A Life Enhancing Celebration of Bohemian Music

The Frith Piano Quartet

King’s Hall, Ilkley

We had already enjoyed three very different and equally superb concerts this season and this one more than maintained the standard set so far. Your reviewer will soon be running out of superlatives.

The quartet was formed to explore this relatively rare medium and two of the items played were rarities – brave choices the audience responded to enthusiastically. They cleverly unified their programme by featuring music only by Bohemian composers.

The first rarity was by Joseph Suk, his opus one. It is no student effort but a fully fledged composition that the players presented with absolute conviction. The busy piano part is almost always subsidiary and Ben Frith’s playing was tireless. Throughout the concert, with the piano lid fully open, he never drowned out his colleagues.

Richard Jenkinson’s cello solo in the central slow movement was wonderfully expressive and the brilliant finale was given a full-blooded performance. The cellist spoke to us engagingly about the Martinù quartet.

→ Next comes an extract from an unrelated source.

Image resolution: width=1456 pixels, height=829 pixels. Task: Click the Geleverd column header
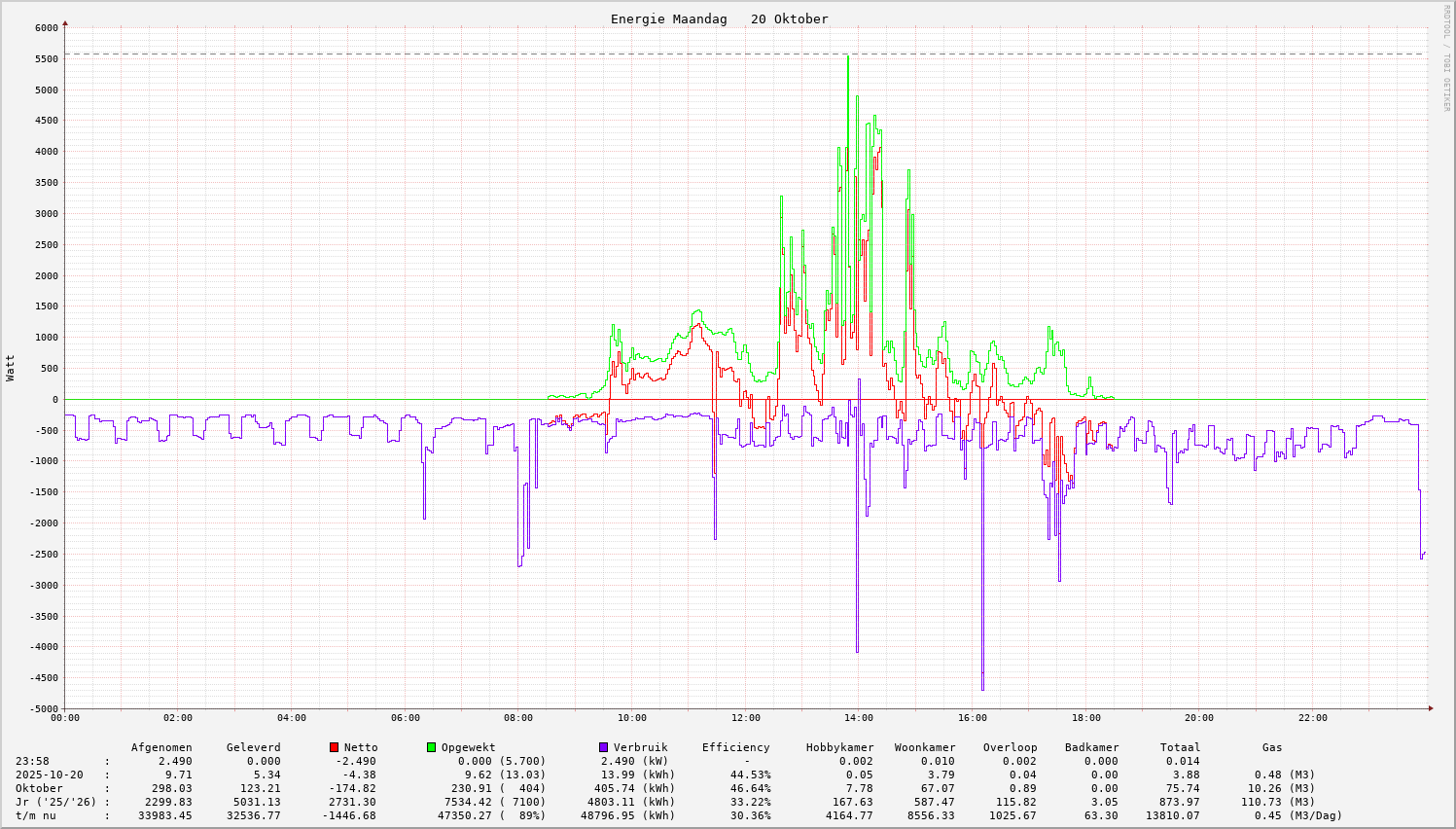253,747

In this work the pianist has a much more up-front role which he made the most of and the composer’s very individual mixture of tension and lyricism was well caught by all the players.

The opening of the slow movement is a long, sad passage for just strings that could present many problems of intonation, but they were effortlessly surmounted by violinist Robert Heard and his colleagues. The changing moods of the finale were strongly projected with fearless attack in the more tense central section before the return of the happy syncopations so typical of this composer. Judging by its reception, this performance gave many audience members a new composer friend.

The Dvorak Piano Quartet is a much more familiar item and this most musically generous work was played with total understanding of its Slavonic nature. Louise Williams seized her many opportunities in the viola part with relish. It was a vivid and loving performance. Thank you all.